It’s a name that has passed into the language itself – novels with countryside settings are referred to as Aga Sagas – and the word immediately conjures up romantic images of countryside living, complete with green wellies and the aroma of fresh baking. So what is it about the Aga that has made it a culinary icon, favoured by everyone from Martha Stewart and Jamie Oliver to Princess Diana and Paul McCartney?
Invented in 1922 by Dr. Gustav Dalén, a blind Nobel Prize-winning physicist, this multi-purpose cast iron cooker holds at its core a small burner, which keeps it constantly ready to go and eliminates the need for manual temperature control (hence the absence of any knobs).

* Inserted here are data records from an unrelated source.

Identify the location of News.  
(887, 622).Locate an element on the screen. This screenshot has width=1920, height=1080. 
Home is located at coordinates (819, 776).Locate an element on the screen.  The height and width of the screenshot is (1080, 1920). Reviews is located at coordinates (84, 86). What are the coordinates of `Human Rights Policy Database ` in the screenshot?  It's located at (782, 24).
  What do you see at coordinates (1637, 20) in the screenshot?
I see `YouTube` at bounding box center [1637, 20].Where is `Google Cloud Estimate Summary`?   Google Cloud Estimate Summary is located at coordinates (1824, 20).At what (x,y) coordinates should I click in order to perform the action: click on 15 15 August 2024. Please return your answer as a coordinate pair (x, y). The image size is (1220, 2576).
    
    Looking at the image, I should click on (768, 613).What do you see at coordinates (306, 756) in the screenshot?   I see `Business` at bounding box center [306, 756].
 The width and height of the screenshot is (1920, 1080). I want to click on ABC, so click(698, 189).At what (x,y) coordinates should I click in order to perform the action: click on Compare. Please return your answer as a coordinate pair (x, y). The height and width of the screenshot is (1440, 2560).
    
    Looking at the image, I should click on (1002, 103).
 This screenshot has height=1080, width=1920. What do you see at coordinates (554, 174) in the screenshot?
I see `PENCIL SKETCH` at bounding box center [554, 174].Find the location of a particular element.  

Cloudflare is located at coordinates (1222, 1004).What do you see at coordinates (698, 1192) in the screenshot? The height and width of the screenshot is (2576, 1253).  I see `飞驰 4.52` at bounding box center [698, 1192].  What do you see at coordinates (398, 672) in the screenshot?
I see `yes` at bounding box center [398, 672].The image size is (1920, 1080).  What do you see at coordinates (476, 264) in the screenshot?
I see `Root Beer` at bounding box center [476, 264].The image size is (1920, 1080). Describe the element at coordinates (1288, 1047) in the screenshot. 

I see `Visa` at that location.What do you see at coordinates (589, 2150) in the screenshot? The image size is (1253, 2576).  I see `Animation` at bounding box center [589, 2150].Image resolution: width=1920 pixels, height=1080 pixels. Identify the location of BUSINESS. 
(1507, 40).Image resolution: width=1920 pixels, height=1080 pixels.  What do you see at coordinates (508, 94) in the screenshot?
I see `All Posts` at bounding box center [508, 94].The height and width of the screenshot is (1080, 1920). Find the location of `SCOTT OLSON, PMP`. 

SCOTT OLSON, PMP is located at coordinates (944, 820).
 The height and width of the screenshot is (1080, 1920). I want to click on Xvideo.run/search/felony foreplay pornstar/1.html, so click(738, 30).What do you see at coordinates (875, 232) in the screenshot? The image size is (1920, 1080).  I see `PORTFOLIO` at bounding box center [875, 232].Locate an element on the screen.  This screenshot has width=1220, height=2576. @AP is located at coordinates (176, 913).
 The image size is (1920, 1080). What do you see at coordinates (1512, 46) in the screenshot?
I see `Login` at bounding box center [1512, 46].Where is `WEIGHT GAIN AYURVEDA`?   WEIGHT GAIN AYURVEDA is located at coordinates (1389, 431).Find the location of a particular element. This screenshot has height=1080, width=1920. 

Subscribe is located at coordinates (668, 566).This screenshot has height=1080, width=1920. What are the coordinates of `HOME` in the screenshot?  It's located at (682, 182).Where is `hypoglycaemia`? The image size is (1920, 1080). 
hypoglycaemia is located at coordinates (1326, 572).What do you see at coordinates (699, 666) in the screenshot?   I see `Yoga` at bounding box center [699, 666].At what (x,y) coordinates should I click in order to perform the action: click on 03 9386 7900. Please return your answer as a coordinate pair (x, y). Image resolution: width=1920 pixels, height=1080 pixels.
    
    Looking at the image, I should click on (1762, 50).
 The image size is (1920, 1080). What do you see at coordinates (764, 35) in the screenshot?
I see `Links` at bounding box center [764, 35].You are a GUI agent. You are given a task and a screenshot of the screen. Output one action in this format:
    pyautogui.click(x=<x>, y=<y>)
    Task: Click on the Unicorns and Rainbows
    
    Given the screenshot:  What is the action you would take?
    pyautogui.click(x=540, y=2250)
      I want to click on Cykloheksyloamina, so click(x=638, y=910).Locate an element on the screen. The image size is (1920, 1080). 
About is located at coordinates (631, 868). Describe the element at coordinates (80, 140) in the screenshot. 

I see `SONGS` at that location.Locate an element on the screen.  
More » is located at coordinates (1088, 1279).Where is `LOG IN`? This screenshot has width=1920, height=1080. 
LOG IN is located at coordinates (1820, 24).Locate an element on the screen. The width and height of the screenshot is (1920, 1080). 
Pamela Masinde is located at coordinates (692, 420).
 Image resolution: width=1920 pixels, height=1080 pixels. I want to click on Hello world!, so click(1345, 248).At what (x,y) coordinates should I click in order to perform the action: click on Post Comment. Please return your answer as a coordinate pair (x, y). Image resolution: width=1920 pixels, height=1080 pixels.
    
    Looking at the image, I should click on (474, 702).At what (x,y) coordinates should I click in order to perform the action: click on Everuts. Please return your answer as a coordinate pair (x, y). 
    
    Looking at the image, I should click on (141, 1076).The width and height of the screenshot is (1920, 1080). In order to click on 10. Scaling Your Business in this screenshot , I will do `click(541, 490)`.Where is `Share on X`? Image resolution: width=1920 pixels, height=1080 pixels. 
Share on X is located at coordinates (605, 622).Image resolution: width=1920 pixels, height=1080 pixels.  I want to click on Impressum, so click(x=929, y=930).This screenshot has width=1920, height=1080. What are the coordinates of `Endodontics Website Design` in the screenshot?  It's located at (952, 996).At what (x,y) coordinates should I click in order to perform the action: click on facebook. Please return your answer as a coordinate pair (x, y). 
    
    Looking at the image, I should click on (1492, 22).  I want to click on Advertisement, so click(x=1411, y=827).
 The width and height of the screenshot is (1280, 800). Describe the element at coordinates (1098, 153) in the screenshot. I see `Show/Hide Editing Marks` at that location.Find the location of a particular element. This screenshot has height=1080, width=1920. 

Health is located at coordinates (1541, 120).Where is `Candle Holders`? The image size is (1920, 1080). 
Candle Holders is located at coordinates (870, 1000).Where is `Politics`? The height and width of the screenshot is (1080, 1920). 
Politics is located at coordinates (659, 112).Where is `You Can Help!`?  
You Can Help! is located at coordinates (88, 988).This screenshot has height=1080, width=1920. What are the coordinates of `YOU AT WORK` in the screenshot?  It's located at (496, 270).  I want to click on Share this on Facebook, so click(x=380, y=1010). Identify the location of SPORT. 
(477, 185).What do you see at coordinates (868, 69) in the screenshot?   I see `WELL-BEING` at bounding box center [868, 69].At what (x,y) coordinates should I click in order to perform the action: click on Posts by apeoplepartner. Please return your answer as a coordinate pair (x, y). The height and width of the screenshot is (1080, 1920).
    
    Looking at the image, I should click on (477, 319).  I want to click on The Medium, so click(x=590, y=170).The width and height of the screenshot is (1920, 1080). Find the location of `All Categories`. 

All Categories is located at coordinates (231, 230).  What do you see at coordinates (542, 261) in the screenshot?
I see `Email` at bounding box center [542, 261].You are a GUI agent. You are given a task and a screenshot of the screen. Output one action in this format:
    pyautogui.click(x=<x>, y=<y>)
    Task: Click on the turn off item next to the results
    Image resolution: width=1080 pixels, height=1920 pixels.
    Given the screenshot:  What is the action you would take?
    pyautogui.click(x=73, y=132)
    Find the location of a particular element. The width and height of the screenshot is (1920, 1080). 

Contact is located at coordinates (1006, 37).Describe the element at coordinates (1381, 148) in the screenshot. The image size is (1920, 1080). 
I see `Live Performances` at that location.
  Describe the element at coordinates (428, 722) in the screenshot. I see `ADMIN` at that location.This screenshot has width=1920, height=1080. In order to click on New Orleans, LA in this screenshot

The multiple ovens and burners maintain different temperatures through variations in the cast iron’s thickness: water can come to a fast boil on one of the top burners, while delicate sauces can simmer gently on the adjoining plate; one oven can cook slowly while another can simultaneously roast or bake at much higher temperatures. And that’s not all – the Aga can also toast bread, heat up the entire room and dry clothes to a crease-less finish.
Plus, since it doesn’t blast food with drying direct heat, Aga devotees hold that radiant heat from the cast iron ovens gently cooks food more gently, locking in flavour, moisture and nutrients.
Where did it originate?
Its casting and vitreous hand enameling continue to take place at the 300-year-old Coalbrookdale foundry, UK, a world heritage site that manufactured the first commercially available Aga in 1929.
The company continues to build on the original, refreshing the cooker for contemporary needs, such as a range of candy hues that have brought us a long way from Dalén’s first cooker, even as the quintessential design keeps us close to it’s legendary heritage.
The AGA was voted in a BBC survey one of the top three design icons of the 20th century.
But isn’t an Aga seriously fuel-hungry? Can it be eco-friendly?
About 70% of a new Aga is now made of recycled scrap iron and innovative bio-fuel, diesel and electric versions make it extremely eco-friendly.